** start of Passage given **

This guide explains how to turn off personalized ads phone settings in a calm, step-by-step way, with notes for both iPhone and Android.
Why Personalized Ads on Your Phone Matter
Personalized ads are ads selected partly because of information connected to you, your device, your account, or your activity. That may include app use, topics, search activity, location-related clues, or ad settings you allowed in the past.
Turning off personalization usually does not mean ads disappear. It means the ads may become more general. Apple says turning off its personalized ads setting may not reduce the number of ads you receive, but it limits Apple’s ability to make them more relevant to you.
If you want to understand related phone permissions first, our plain-language guide on checking camera and microphone permissions can help you get comfortable with the same Settings areas.
Start With Phone and App Privacy Basics
Before changing anything, remember that ad controls can live in more than one place. On an iPhone, there are Apple advertising settings and app tracking settings. On Android, there are Android ad privacy settings, Google account ad settings, and sometimes settings inside individual apps.
Use one small change at a time
It is safer to change one setting, read the screen, and then continue. You do not need to rush through every privacy option in one sitting.
Expect labels to vary slightly
Phone menus can change with software updates, and Android brands may use different wording. Look for similar words such as Privacy, Security, Ads, Tracking, Permissions, or Google services.
For a broader privacy habit, you may also want to review how to stop apps from tracking your location after you finish this ad settings check.
How to Turn Off Personalized Ads on iPhone

On iPhone, start with Apple’s own advertising setting. According to Apple’s iPhone User Guide, go to Settings, then Privacy & Security, then Apple Advertising, and turn Personalized Ads on or off.
You can verify the current wording in Apple’s official guide here: Control how Apple delivers advertising to you on iPhone.
- Open Settings: Use the gray gear icon on your iPhone.

** end of Passage given **

- [Problems to solve]
#1 In the personalized ads guide, what does Apple say turning off its personalized ads setting does?
#2 List the words that the personalized ads guide suggests looking for when Android menu labels vary.
#3 Carry on the personalized ads guide from its last line, in the same style.

** start of Records **

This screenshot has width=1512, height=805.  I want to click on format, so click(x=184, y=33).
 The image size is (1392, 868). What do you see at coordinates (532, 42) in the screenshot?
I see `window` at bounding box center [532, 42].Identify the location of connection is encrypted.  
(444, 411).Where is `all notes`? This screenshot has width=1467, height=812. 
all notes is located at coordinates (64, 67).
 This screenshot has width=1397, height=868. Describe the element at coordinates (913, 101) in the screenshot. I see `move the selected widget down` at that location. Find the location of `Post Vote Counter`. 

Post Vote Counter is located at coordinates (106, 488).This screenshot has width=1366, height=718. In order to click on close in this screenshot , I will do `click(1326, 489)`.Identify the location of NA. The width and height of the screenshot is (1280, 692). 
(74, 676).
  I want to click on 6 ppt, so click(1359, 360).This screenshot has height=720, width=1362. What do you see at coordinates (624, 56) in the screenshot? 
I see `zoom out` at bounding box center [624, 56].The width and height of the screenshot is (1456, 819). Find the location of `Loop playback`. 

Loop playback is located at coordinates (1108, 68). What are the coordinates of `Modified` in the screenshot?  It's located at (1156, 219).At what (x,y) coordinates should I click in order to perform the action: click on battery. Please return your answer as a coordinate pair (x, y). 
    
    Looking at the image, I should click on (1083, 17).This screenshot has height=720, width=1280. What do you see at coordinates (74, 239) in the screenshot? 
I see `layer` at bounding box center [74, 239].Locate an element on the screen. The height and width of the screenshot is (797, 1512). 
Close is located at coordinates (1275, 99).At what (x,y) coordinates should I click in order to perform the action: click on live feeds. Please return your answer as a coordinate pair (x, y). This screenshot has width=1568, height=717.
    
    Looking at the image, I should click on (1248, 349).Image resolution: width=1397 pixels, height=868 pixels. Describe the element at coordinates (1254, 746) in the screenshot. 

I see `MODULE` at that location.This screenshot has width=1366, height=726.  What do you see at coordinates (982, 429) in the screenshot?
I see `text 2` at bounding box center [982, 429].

** end of Records **

- [Responses in order]
#1 It may not reduce the number of ads you receive, but it limits Apple's ability to make them more relevant to you.

#2 Privacy, Security, Ads, Tracking, Permissions, Google services

#3
- Tap Privacy & Security: Older iPhones may show slightly different wording.
- Tap Apple Advertising: This controls advertising delivered by Apple in places such as the App Store, Apple News, and Stocks.
- Turn off Personalized Ads: This limits Apple’s use of information to make Apple-delivered ads more relevant.
This setting is useful, but it is not the only iPhone ad privacy control. Apple also has a Tracking area where apps can ask permission to track your activity across other companies’ apps and websites.
Check iPhone App Tracking Requests Too
Some readers confuse Apple Advertising with app tracking. They are related to privacy, but they are not the same switch. Apple Advertising controls Apple-delivered ads. Tracking controls whether apps can ask to track your activity across apps and websites owned by other companies.
To review this area, open Settings, tap Privacy & Security, then tap Tracking. From there, you can turn off tracking permission for specific apps or turn off Allow Apps to Request to Track.
For seniors who use an iPhone often, our guide to essential iPhone privacy settings is a helpful next read, but finish this ad setting first so the steps do not blur together.
How to Turn Off Personalized Ads on Android
On many Android phones, the clearest starting point is the Google section inside Settings. Google’s Android Help page says to open Settings, tap Google, then All services, and under Privacy & security tap Ads, then Ads privacy.
Google’s official Android Help page explains these controls here: Manage your ad privacy settings on Android.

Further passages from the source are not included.